Costs of climate remedies

July 23, 2012
Residents of countries aggressively trying to cut emissions of greenhouse gases (GHG) pay more for energy than they would if their governments had more modest ambitions for mitigating climate change.

Residents of countries aggressively trying to cut emissions of greenhouse gases (GHG) pay more for energy than they would if their governments had more modest ambitions for mitigating climate change. This relationship is inescapable. To lower national emissions of the main GHG target, carbon dioxide, countries must lower the combustion of hydrocarbons, which means cutting consumption of fossil energy. To do this they must displace fossil energy with costlier substitutes, cut energy use overall, or both. Usually, they do both. And energy costs rise above levels that otherwise would prevail.

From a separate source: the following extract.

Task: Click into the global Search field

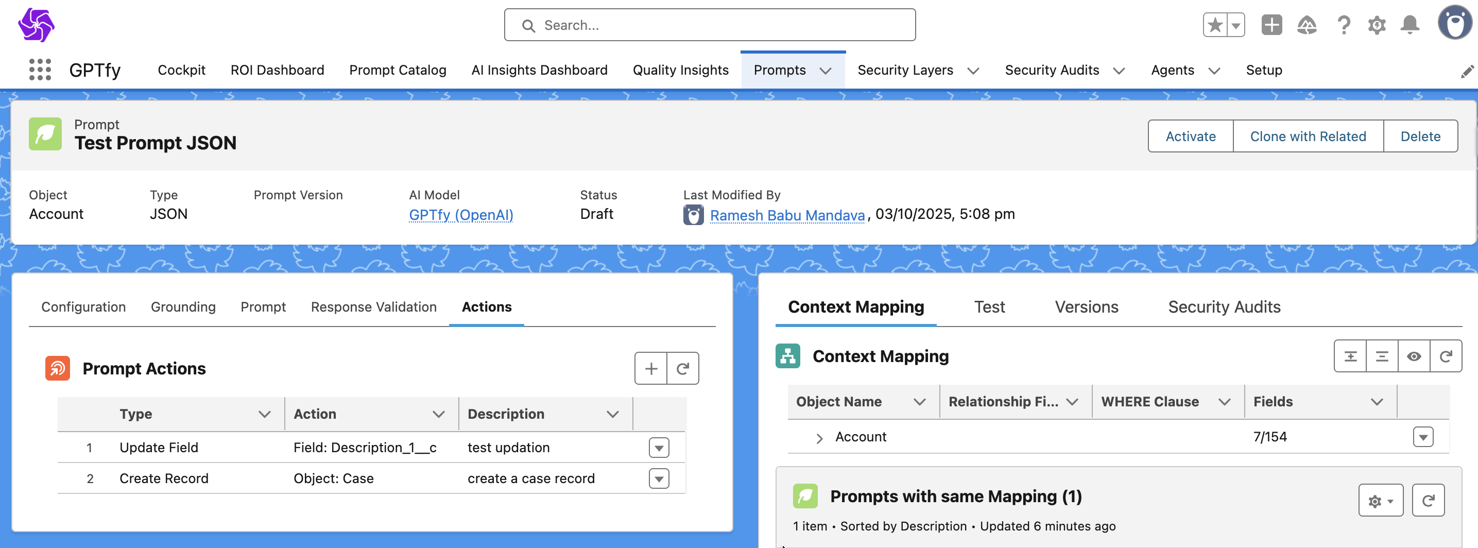Action: point(709,25)
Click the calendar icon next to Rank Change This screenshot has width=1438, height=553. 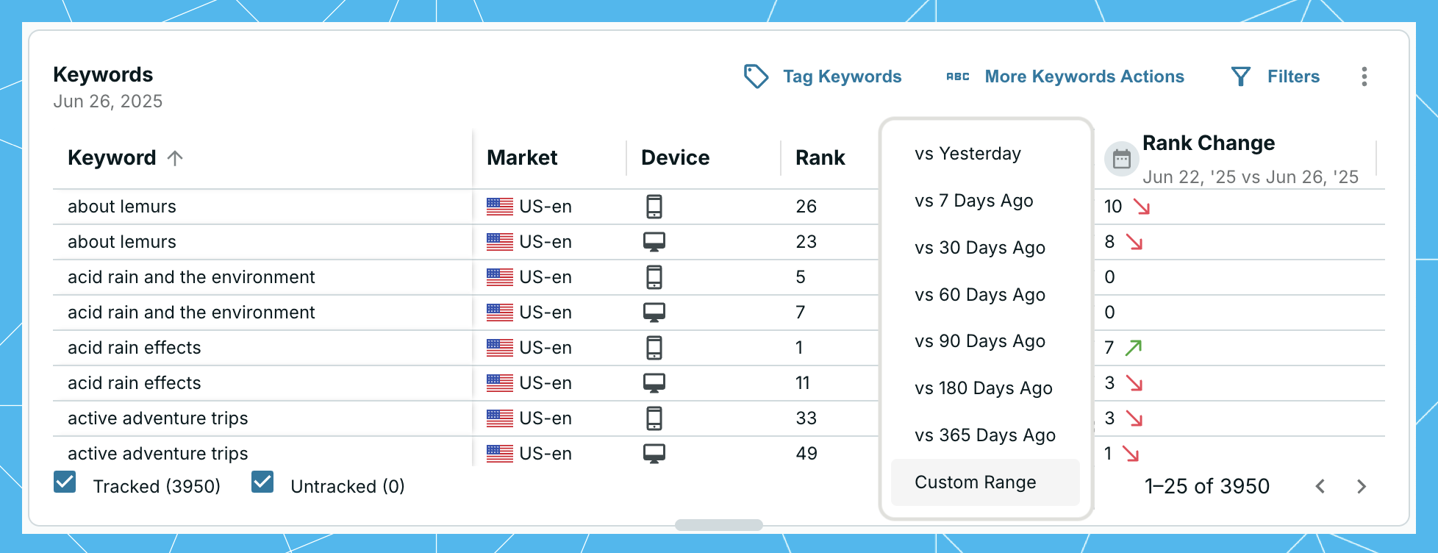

Because Europe decided to lead the world in cutting GHG, Europeans pay extra for energy, the British most of all. In a new study by a unit of the British government, the UK leads a list of countries in the incremental price of electricity attributable to policies on energy and climate change. Among 11 countries covered by the study, members of the European Union hold the top five positions in projected incremental costs in 2020.

Future costs

The UK Department for Business Innovation & Skills commissioned ICF International, London, to assess the effects on energy-intensive industries of energy and climate change policies, country by country. The government wanted to know how the consequences for British industries of its policies compared with those for comparable industries elsewhere.

It can't have been surprised that future costs attributable to its policies exceed those of other countries' programs. UK energy and climate change policies are tougher than others. The European Union has challenging targets: GHG emissions 21% below 2005 levels in 2020, cuts in energy use, and energy-share goals for renewable energy and biofuels. The UK pursues those goals and its own, seeking to lower carbon emissions by 80% from a 1990 baseline by 2050.

Stretched goals mean stretched exertions. So British industries needing lots of electricity to produce materials like iron and steel, aluminum, cement, and chemicals face stretched energy costs in the next 8 years. According to ICF, UK energy and climate-change policies will add £28.3/Mw-hr to electricity prices in 2020. Among other EU countries in the study, the incremental prices are £22/Mw-hr for Italy, £17.3/Mw-hr for Germany, £15.7/Mw-hr for Denmark, and £15.2/Mw-hr for France. Outside the EU, the next-highest incremental electricity price is China's: £10.3/Mw-hr. The incremental electricity price resulting from the US program, which mainly encourages the use of nonfossil energy via tax credits without setting nationwide emission limits, is -£0.2/Mw-hr in 2020.

These values, which vary because governments' climate-change policies vary, supplement base electricity prices that also vary among countries. UK electricity prices won't be highest among the 11 countries because its incremental prices are highest. The country's base electricity prices for energy-intensive industries fall within the range of EU members in the study—higher than those of France and Germany and lower than base prices in Italy and Denmark. In comparison with non-EU members, the UK base electricity price is much higher than those of Russia and the US, similar to prices in China and India, slightly lower than those in Turkey, and much lower than prices in Japan.

What policies cost

The incremental electricity prices show what energy and climate change policies cost. In this, the ICF projections confirm intuition: The tougher the policy, the greater the cost. The UK has the study group's toughest climate-change policy, with its beyond-EU emission-reduction targets, energy levies related to climate change, incentives for renewable energy, and subsidies. Its incremental electricity price attributable to that program last year, at £14.2/Mw-hr, was £4.3/Mw-hr more than that of EU runner-up Italy. And it will double, according to the ICF study, by 2020.

That EU policies are only marginally less stringent explains why EU incremental electricity prices are high. They represent measurable burdens imposed on struggling economies by governments determined to be seen as leaders in climate-change mitigation. The burdens yield no compensating effect on global average temperature now. It's uncertain they'll yield meaningful effect in 2020—or ever.